2026: ¿el año de la estabilización del precio de la luz?

Durante los últimos años, el sector energético ha vivido uno de los periodos más convulsos de su historia reciente. Volatilidad extrema, precios récord, incertidumbre regulatoria y una sensación generalizada de falta de control tanto para empresas como para hogares.

Sin embargo, 2026 se perfila como un punto de inflexión.

No hablamos de un escenario de precios bajos de forma permanente —eso sería simplista—, sino de algo quizá más valioso: una etapa de mayor estabilidad y previsibilidad en el mercado eléctrico.

De la volatilidad a la estabilidad (relativa)

Tras cerrar 2025 con un precio medio mayorista en torno a los 65 €/MWh, las previsiones para 2026 apuntan a una moderación del mercado, con valores que podrían situarse alrededor de los 55 €/MWh, lo que supondría una bajada cercana al 15 %.

Más allá del dato concreto, el verdadero cambio está en el comportamiento del mercado:

  • Menos picos extremos.
  • Menor dependencia de factores geopolíticos inmediatos.
  • Mayor capacidad de anticipación.

¿Qué está detrás de esta estabilización?

La evolución del mercado no es casual.
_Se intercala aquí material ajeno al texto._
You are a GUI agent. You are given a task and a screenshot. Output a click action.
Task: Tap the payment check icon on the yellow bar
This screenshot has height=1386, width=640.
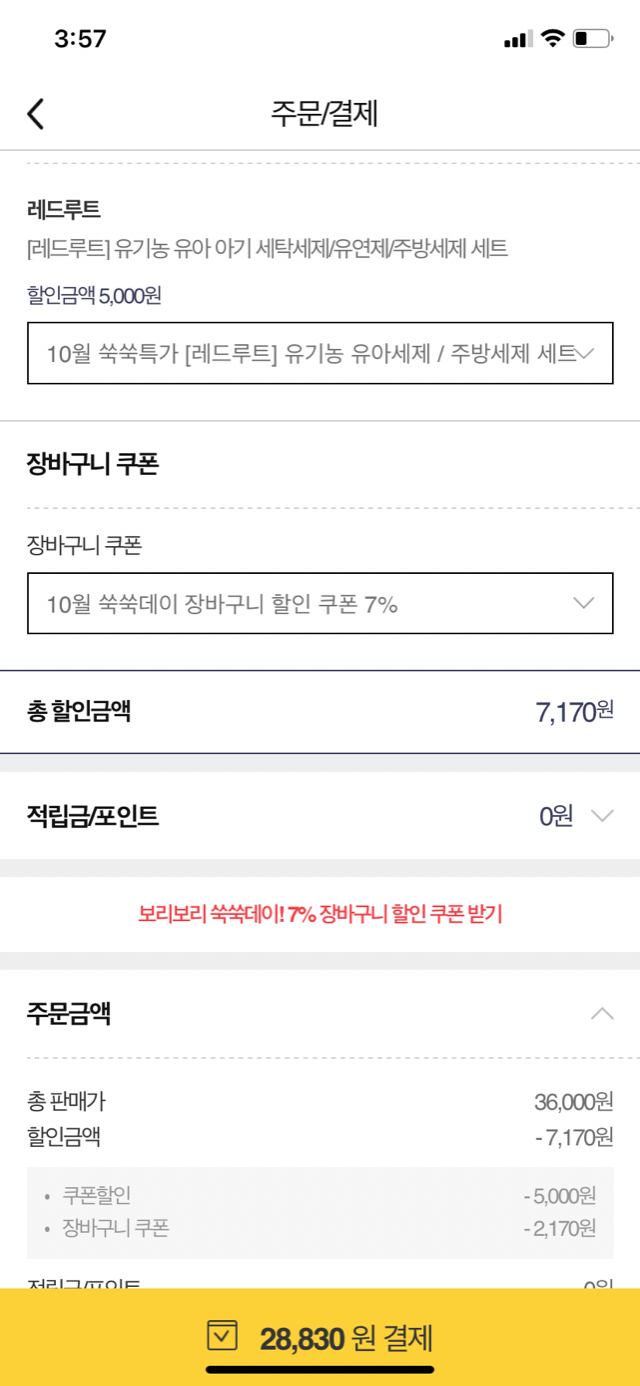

Hay varios factores estructurales que están alineándose:

1. Mayor peso de las energías renovables
La expansión de la solar y la eólica sigue empujando los precios a la baja en muchas franjas horarias, reduciendo la dependencia del gas y suavizando las oscilaciones del mercado.

2. Precios del gas más contenidos
Aunque sigue siendo un vector clave, el gas ha dejado atrás los niveles extremos de años anteriores, aportando mayor estabilidad al conjunto del sistema.

3. Cambios regulatorios en el mercado eléctrico
La incorporación progresiva de referencias de mercado a plazo en la formación del precio busca reducir la volatilidad y ofrecer señales más estables tanto a consumidores como a comercializadoras.

4. Demanda más previsible
A pesar del crecimiento eléctrico (climatización, electrificación de procesos, movilidad), la demanda está evolucionando de forma más gradual, lo que ayuda a evitar tensiones abruptas.

¿Qué significa esto para empresas y hogares?

La estabilización no implica “despreocuparse”, sino todo lo contrario.

En un entorno más predecible:

  • La planificación energética vuelve a tener sentido.
  • Las decisiones de eficiencia, autoconsumo, almacenamiento o contratación pueden tomarse con una visión de medio y largo plazo.
  • La energía deja de ser solo un coste imprevisible y vuelve a ser una variable estratégica.

Para empresas, es el momento de revisar contratos, analizar curvas de consumo y plantear soluciones que reduzcan exposición al mercado. Para hogares, de entender mejor cuándo, cómo y por qué se consume energía.

Una lectura clave para 2026

La gran oportunidad de 2026 no está únicamente en que el precio de la luz baje, sino en que el mercado empieza a comportarse de forma más estable. Y la estabilidad es el terreno donde se toman las mejores decisiones energéticas.

En un contexto así, anticiparse, optimizar y diseñar una estrategia energética adecuada marcará la diferencia.